Bloch sphere: Difference between revisions

Revision as of 12:53, 15 January 2014

Template:More footnotes The Hamilton–Jacobi–Bellman (HJB) equation is a partial differential equation which is central to optimal control theory. The solution of the HJB equation is the 'value function', which gives the optimal cost-to-go for a given dynamical system with an associated cost function.

When solved locally, the HJB is a necessary condition, but when solved over the whole of state space, the HJB equation is a necessary and sufficient condition for an optimum. The solution is open loop, but it also permits the solution of the closed loop problem. The HJB method can be generalized to stochastic systems as well.

Classical variational problems, for example the brachistochrone problem, can be solved using this method.
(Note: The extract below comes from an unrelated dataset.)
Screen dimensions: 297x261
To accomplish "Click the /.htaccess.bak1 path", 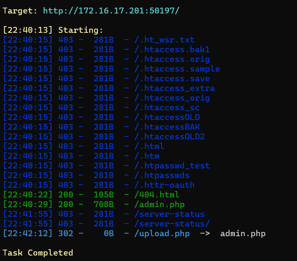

The equation is a result of the theory of dynamic programming which was pioneered in the 1950s by Richard Bellman and coworkers.^[1] The corresponding discrete-time equation is usually referred to as the Bellman equation. In continuous time, the result can be seen as an extension of earlier work in classical physics on the Hamilton-Jacobi equation by William Rowan Hamilton and Carl Gustav Jacob Jacobi.

Optimal control problems

Consider the following problem in deterministic optimal control over the time period $[0,T]$ :

V(x(0),0)=\min _{u}\left\{\int _{0}^{T}C[x(t),u(t)]\,dt+D[x(T)]\right\}

where C[ ] is the scalar cost rate function and D[ ] is a function that gives the economic value or utility at the final state, x(t) is the system state vector, x(0) is assumed given, and u(t) for 0 ≤ t ≤ T is the control vector that we are trying to find.

The system must also be subject to

{\dot {x}}(t)=F[x(t),u(t)]\,

where F[ ] gives the vector determining physical evolution of the state vector over time.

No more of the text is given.